Hayden Dessner was about 45 minutes into his first-ever headlining show at Toronto’s Massey Hall when he uttered this rhetorical question into the microphone. Perhaps forgetting that part of Massey Hall’s intimate charm is that you can hear a pin drop when no one is playing, Dessner (and by extension, the audience) was quickly inundated by a string of hecklers lobbying verbal queries his way, interrupting what had been, up to that point, a pretty solemn performance.
What happened to Dessner isn’t that unusual but it is a mild example of a growing trend. No doubt by now you’ve noted the recent spat of fans going rogue at concerts. In June, someone threw a phone at Bebe Rehxa during a show, requiring the singer to get stitches (the person who threw it said that he thought hitting her with the phone “would be funny). Two days later, someone crawled onstage and slapped Ava Max in the face. Another fan threw the ashes of their dead mother on stage at a Pink show. In September a Drake fan wandered onstage with no apparent goal in mind other than getting a pound hug from the MC. And just this week Pink (again) was confronted with an audience member hoping to stage a one-man protest against circumcision from the front rows of her show. Weird! It’s gotten to the point that Adele has taken to (humorously) threatening anyone thinking of throwing things at her while onstage: “I’ll fucking kill you.”
What happened at the Hayden show does not come close to the incidents with Rexha and Max who both suffered physical injuries. But I think these incidents share a motivating factor, where fans don’t just want to bear witness to a show, they want to be part of it.

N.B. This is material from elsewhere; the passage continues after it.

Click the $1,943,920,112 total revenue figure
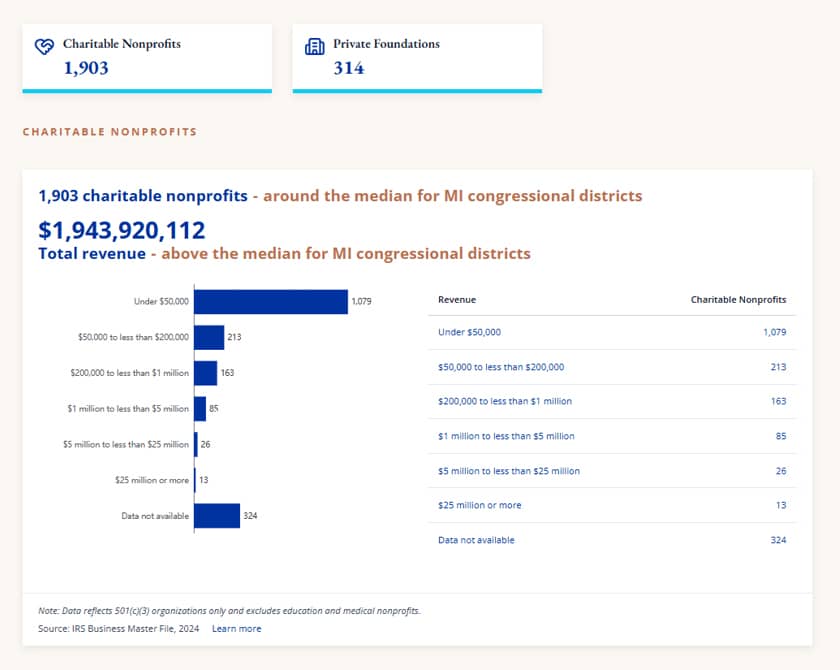 point(122,230)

This is of a piece with a broader reorientation of the fan-artist dynamic over the past decade, which begs the question: what do we want from our musical heroes and to what extent are they obligated to fulfill those desires?
“Just buy our t-shirts and talk about us everywhere”
Since the days of Lisztomania, a metaphorical wall has existed between artists and fans. Its porousness has always dictated the relationship, with new innovations (fan clubs, tour merch, music videos) further eroding, or at least creating the perception of eroding, that barrier.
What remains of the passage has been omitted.